TASK PROMPT = Each line below from the one containing "Instruction: Click the Sign in button" through the one containing "Enable the Use" is to be given again exactly, and no line outside that span.
[[ SOURCE INFORMATION, beginning ]]
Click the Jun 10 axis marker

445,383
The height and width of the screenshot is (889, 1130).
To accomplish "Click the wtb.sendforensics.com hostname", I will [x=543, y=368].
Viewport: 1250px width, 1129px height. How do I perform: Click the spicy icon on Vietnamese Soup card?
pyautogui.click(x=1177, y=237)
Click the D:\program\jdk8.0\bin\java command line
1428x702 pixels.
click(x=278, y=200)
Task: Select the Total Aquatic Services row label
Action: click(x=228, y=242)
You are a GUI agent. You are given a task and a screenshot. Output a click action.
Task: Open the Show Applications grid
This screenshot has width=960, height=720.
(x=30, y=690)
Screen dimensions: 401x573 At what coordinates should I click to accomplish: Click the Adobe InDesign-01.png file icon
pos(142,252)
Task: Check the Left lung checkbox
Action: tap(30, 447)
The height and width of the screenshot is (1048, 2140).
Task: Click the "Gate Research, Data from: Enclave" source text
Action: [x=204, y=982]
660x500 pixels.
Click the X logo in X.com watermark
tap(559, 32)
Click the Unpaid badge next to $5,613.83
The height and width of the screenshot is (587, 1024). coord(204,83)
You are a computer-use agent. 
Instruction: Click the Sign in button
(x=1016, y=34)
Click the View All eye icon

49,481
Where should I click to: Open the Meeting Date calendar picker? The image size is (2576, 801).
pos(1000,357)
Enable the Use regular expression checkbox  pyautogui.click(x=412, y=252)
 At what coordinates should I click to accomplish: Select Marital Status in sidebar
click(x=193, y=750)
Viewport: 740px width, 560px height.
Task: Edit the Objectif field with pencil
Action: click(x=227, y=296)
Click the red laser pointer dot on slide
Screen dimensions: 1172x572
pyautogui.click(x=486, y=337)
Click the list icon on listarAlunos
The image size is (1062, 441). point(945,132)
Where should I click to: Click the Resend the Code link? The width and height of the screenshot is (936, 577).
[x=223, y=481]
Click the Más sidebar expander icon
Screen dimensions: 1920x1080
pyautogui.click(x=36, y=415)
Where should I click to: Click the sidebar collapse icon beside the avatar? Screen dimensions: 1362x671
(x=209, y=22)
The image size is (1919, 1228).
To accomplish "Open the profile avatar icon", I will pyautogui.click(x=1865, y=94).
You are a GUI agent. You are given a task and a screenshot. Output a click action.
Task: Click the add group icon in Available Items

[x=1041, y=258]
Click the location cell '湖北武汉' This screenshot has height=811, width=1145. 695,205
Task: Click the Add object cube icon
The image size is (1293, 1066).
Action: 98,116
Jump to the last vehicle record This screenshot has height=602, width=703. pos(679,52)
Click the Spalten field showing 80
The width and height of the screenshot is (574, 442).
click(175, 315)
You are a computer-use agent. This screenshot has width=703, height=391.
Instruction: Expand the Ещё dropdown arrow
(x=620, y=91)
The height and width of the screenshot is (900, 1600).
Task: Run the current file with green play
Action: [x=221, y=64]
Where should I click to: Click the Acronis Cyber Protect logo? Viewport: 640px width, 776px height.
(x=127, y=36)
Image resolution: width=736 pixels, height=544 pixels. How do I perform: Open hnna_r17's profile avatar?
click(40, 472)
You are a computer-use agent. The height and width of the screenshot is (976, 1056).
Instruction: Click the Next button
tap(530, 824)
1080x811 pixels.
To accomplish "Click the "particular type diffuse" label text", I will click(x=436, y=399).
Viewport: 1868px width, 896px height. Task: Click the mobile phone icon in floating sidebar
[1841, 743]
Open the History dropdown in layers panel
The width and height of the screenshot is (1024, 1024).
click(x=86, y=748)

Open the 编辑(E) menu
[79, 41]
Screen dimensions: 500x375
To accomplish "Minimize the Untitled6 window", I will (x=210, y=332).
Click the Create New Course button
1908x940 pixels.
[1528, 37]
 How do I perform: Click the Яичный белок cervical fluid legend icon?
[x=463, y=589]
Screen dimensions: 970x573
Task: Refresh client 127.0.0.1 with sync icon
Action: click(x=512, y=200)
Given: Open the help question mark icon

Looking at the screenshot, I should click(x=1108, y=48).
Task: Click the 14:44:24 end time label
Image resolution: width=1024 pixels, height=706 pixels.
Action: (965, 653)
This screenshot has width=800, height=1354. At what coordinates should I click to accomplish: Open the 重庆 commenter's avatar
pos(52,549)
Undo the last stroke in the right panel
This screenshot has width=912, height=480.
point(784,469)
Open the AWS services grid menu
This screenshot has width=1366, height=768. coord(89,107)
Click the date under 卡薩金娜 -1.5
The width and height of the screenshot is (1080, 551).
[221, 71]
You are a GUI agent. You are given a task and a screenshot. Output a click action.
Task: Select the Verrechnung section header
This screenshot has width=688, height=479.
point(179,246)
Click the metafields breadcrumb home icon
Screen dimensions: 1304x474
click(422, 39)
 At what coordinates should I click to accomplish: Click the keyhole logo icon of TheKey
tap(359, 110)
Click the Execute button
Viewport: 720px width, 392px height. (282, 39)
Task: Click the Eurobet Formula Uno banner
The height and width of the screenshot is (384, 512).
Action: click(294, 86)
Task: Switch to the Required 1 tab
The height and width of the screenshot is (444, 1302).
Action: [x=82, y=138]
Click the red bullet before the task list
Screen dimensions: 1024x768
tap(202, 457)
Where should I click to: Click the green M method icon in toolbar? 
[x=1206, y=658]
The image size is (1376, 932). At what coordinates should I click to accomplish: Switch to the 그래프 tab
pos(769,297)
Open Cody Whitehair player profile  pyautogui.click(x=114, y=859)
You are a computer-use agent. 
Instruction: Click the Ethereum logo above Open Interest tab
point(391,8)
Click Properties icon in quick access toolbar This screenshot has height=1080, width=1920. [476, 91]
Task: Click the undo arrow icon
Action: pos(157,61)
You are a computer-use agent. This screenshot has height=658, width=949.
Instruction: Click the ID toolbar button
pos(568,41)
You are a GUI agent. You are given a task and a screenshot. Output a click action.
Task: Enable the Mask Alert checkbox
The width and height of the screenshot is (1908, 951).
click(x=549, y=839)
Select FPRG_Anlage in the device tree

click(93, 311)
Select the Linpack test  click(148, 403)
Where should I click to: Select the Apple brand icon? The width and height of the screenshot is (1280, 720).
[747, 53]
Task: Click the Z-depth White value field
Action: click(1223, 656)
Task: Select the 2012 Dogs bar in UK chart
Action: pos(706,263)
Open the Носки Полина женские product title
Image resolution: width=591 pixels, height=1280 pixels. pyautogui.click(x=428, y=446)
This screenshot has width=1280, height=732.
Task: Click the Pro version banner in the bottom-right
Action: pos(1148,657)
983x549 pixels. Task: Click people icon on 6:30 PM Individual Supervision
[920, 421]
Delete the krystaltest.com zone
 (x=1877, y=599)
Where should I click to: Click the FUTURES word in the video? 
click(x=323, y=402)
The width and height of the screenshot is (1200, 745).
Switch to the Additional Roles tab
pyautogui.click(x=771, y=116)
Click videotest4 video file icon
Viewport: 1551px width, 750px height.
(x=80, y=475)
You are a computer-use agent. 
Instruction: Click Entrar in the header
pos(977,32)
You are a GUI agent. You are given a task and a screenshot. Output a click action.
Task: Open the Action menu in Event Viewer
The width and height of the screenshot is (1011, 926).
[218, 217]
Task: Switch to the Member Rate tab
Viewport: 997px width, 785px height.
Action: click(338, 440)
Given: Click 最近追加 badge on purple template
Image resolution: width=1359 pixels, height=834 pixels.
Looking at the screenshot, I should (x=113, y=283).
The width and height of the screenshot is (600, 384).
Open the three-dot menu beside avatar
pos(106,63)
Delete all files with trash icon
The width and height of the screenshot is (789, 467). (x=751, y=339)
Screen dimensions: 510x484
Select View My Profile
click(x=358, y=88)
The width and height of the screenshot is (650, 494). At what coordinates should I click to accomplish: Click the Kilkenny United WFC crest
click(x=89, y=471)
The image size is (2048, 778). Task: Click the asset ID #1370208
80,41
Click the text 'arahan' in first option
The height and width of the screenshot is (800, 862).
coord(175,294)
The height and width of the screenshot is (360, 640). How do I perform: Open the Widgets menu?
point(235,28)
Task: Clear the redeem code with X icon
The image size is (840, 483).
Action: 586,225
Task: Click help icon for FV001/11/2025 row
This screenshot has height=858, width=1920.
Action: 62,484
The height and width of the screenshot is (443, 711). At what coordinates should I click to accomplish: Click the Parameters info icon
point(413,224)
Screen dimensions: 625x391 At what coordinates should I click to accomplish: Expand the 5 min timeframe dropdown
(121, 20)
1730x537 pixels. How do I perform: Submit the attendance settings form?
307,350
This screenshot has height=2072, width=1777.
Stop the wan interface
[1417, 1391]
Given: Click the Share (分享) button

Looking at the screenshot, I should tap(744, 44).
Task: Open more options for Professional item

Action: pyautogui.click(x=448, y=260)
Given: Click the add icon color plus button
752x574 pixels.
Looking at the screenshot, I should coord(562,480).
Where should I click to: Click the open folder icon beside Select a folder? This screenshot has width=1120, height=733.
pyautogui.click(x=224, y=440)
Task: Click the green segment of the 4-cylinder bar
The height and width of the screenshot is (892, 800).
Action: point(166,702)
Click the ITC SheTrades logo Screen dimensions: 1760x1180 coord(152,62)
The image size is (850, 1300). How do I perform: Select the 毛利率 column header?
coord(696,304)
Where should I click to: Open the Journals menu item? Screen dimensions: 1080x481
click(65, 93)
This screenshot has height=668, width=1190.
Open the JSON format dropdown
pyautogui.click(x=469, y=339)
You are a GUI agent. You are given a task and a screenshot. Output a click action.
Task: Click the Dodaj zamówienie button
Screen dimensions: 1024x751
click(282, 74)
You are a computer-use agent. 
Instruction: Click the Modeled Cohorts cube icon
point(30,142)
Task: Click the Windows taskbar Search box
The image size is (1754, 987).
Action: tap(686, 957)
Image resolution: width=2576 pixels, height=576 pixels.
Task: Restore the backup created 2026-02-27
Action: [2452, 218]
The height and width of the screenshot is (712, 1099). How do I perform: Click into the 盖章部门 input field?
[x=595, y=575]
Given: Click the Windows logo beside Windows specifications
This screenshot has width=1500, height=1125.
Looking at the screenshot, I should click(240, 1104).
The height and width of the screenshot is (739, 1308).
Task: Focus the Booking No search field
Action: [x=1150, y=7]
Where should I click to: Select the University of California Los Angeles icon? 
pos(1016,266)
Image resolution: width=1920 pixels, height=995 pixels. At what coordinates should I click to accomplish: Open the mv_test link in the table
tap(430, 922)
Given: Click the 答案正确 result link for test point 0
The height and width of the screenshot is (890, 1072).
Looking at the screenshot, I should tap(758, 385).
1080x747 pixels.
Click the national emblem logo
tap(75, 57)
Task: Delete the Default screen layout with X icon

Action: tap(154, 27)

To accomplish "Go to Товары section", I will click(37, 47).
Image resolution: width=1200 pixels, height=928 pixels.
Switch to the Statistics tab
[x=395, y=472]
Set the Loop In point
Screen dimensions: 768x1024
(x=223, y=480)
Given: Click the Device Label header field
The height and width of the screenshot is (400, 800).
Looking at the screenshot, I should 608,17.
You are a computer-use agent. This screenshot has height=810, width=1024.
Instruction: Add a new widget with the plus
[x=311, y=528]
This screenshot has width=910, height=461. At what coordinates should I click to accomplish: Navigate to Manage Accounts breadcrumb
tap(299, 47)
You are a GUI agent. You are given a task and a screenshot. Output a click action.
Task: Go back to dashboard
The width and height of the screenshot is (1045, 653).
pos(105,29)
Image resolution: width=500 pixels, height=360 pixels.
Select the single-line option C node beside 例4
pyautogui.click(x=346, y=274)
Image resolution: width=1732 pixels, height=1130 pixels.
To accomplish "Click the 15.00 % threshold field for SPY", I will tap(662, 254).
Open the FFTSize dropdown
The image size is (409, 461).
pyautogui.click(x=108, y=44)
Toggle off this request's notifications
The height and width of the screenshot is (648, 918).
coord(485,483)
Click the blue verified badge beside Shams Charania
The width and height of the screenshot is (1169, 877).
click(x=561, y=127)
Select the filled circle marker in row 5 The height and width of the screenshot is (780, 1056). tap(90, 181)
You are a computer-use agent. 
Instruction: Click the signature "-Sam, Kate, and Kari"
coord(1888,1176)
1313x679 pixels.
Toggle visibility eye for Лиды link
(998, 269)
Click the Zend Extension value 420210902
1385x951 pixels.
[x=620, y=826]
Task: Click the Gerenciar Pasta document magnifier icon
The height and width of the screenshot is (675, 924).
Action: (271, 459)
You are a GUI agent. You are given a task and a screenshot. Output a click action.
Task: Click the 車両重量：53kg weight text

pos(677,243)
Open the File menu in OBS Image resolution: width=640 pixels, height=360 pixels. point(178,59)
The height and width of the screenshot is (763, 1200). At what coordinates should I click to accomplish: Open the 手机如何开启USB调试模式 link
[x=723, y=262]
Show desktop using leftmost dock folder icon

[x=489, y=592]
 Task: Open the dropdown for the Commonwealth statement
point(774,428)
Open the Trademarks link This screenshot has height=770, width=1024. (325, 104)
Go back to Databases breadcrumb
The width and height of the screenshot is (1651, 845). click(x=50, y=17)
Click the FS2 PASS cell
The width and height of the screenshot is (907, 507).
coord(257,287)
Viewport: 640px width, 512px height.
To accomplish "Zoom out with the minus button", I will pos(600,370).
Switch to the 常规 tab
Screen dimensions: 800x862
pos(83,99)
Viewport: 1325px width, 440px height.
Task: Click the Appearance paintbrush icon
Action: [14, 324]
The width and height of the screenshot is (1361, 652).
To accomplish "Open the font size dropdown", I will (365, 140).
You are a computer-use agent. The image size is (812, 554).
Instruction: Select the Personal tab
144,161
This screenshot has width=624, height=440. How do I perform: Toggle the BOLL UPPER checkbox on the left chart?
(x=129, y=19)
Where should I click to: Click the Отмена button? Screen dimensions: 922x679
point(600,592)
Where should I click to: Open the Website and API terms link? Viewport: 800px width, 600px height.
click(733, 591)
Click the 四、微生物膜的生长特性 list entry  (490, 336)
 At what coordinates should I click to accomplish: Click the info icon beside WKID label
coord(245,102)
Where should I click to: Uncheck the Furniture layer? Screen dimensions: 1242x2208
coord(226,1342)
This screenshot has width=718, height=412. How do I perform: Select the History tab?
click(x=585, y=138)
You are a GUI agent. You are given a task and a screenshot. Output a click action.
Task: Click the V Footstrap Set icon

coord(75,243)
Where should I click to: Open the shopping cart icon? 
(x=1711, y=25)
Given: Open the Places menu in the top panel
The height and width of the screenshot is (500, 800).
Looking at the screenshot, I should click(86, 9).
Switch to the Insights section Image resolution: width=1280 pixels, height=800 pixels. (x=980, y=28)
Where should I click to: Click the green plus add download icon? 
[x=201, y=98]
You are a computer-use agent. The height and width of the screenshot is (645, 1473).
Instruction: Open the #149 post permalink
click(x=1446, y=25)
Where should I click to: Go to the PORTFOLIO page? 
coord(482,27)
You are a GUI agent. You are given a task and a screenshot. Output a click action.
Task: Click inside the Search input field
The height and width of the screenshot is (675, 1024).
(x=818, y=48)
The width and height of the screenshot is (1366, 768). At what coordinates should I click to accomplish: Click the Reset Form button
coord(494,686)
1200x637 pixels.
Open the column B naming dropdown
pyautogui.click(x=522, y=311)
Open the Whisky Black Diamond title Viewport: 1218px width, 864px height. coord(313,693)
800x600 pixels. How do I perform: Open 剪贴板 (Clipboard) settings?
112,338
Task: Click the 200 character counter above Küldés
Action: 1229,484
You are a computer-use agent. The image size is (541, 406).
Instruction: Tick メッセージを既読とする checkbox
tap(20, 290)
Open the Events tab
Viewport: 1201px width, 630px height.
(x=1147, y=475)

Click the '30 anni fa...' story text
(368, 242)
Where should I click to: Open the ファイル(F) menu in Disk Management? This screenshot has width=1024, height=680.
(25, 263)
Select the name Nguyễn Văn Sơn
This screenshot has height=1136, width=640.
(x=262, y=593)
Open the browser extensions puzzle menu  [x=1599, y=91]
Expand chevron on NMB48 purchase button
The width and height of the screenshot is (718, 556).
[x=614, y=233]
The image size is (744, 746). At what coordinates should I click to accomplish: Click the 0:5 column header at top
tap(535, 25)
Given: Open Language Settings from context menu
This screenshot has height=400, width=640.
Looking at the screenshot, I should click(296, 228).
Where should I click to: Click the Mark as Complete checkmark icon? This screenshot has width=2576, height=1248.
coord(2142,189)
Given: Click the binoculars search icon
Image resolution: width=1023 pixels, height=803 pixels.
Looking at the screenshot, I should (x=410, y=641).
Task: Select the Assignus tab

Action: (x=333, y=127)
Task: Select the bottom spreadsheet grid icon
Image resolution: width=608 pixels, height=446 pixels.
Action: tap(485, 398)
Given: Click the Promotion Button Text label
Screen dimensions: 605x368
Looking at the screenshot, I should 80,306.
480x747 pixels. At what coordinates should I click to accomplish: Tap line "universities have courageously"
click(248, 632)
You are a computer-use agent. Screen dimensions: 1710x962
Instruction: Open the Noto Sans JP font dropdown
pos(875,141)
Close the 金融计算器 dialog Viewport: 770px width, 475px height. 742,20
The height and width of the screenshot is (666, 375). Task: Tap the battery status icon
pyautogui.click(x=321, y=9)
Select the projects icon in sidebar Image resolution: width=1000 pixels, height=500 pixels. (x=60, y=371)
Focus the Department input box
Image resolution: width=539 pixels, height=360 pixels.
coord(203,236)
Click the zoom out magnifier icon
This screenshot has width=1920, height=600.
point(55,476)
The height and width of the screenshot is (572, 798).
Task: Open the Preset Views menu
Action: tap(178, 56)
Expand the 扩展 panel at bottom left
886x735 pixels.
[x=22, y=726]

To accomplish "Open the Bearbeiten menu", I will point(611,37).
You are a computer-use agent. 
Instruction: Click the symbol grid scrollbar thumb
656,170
[[ SOURCE INFORMATION, end ]]
EXERCISE SOLUTION =
Instruction: Click the Sign in button
(x=1016, y=34)
Click the View All eye icon

49,481
Where should I click to: Open the Meeting Date calendar picker? The image size is (2576, 801).
pos(1000,357)
Enable the Use regular expression checkbox  pyautogui.click(x=412, y=252)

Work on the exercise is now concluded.